### What you need to do
Which of the lines in the data mention the string "computer"? List them all.

Stored records
[Start of Attachment]

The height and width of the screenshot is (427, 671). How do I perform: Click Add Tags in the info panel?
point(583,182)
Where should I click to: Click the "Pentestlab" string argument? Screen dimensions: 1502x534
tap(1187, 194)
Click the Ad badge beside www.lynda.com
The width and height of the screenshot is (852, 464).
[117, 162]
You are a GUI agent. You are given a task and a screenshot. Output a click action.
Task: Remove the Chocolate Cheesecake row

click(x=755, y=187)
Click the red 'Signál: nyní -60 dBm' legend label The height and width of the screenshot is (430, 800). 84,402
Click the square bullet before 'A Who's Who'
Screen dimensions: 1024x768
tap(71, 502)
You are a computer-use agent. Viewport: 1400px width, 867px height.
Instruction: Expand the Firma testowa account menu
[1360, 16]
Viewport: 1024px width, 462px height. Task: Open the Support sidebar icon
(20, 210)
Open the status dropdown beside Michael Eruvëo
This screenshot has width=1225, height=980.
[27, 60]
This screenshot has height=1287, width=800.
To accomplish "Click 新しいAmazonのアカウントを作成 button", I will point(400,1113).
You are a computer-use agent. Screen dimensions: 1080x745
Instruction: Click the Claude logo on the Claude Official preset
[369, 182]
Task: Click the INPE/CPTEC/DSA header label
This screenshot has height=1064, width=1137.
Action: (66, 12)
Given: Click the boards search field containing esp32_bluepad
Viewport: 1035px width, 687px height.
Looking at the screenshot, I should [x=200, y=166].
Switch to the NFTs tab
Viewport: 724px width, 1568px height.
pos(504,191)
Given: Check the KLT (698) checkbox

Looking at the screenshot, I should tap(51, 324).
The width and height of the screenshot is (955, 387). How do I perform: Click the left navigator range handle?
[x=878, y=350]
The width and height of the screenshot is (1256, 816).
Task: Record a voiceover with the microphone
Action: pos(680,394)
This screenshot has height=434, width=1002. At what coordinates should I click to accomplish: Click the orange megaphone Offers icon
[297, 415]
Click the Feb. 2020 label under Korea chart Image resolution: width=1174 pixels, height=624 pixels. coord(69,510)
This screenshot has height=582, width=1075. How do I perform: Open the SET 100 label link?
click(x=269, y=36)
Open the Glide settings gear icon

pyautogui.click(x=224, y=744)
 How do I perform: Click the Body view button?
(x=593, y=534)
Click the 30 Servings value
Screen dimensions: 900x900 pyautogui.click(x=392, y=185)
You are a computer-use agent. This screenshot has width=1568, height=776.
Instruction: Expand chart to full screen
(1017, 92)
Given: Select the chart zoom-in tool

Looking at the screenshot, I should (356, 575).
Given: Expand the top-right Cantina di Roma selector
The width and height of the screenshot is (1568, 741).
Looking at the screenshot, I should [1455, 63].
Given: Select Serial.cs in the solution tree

[End of Attachment]

### Response box
You are a computer-use agent. Viewport: 1400px width, 867px height.
You are a computer-use agent. Screen dimensions: 1080x745
You are a computer-use agent. This screenshot has width=1568, height=776.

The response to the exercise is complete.